Com a evolução demográfica e os ganhos conquistados pelo sistema educativo nas últimas décadas, Portugal entrou numa fase nova com repercussões significativas no “mercado de trabalho”. A força de trabalho nacional pode diminuir, mas tem mais educação e formação e muito maior potencial de qualificação profissional. A resposta às justas aspirações dos nossos jovens e o aproveitamento das suas capacidades a favor dos interesses de toda a sociedade exigem a criação de emprego mais qualificado e valorizado. Em grande medida não estamos a ir nesse sentido.
Parece projetar-se para o futuro a via alternativa: o modelo dos baixos salários alimentado por contingentes massivos de imigrantes, cujas dependências os colocam em condições de sujeição a salários baixos. A eles juntam-se os jovens portugueses que tentam a todo o custo não emigrar. O total de jovens licenciados que faz parte do conjunto de trabalhadores não qualificados não pára de crescer. Muitas vezes, patrões e governantes que nos dizem andar à procura de “talento” andam somente à pesca de quem tem qualificações, mas não pode fugir à sujeição ao baixo salário.
A relação entre o perfil de especialização da economia e a qualidade do emprego e das profissões é total e recíproca. A persistência de setores de atividade de baixo valor acrescentado não potencia a criação de emprego de qualidade nem gera (com exceção de pequenos nichos) profissões valorizadas. A aposta na industrialização é adiada ou até contrariada. A entrega da Efacec a um fundo financeiro é um triste exemplo. Todavia o que está em marcha com a utilização do sol (restringida à exportação de turismo barato), do hidrogénio e até do lítio é mais revoltante. Num seguidismo pleno das políticas da União Europeia, abstemo-nos de tomar posse e de gerir os nossos recursos naturais.
Em Sines, prepara-se, com interesses estrangeiros, a produção de hidrogénio com dois destinos: uma boa parte será utilizada para alimentar a central de dados, que tem um enorme consumo de energia; e a outra parte parece encaminhar-se para exportação. São estes projetos que vão transformar qualitativamente o emprego e as profissões? Não. Todavia, se a energia produzida e armazenada a baixo custo fosse colocada ao serviço das empresas para modernizarmos a indústria e fosse disponibilizada às populações, teríamos uma oportunidade para irmos transformando positivamente a nossa matriz de desenvolvimento.
O discurso empresarial dominante deixou de se referir a trabalhadores e também, em grande medida, a profissões concretas.
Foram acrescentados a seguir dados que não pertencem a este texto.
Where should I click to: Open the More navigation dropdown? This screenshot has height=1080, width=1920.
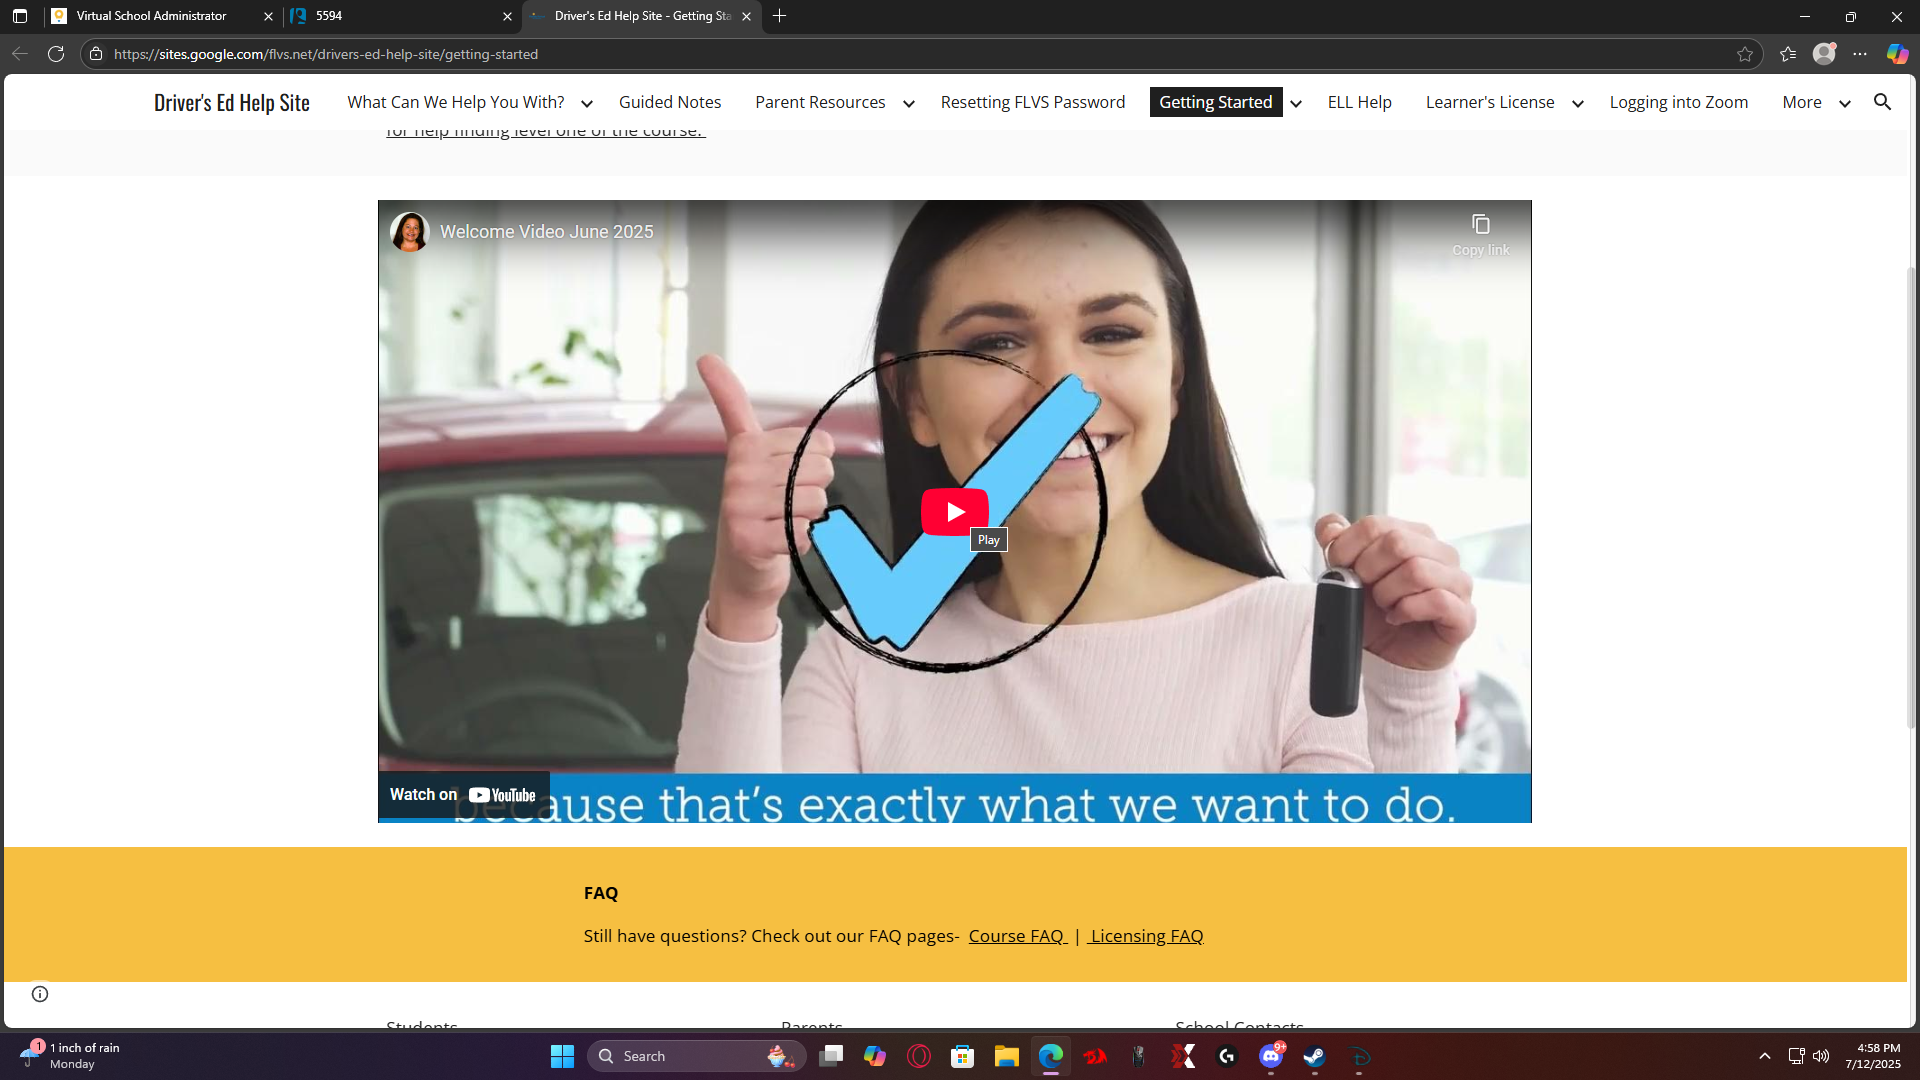coord(1844,103)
Reclamam “colaboradores” o mais polivalentes possível e de preferência, precários. Ora, as profissões definem-se, estruturam-se e valorizam-se no trabalho e no emprego; não se confundem com outras ocupações. A profissão é uma ocupação especial, que incorpora vocação (natural e trabalhada), e sempre, valores sociais, éticos, culturais, códigos deontológicos e conhecimentos específicos. E exigem contextualização nas relações de poder.
Na Escola - no Ensino Superior em particular - hoje, o grande foco é tornar cada jovem um “empreendedor”, numa perspetiva fechada e individualista. Ignora-se a observação de que nunca houve tanto emprego, nomeadamente por conta de outrem, como atualmente. Não se preparam os jovens para a perceção das profissões. No momento em que estas estão em reformulação profunda e muitas a nascer, as universidades abandonaram a sociologia das profissões. Mais uma consequência do alastramento do neoliberalismo.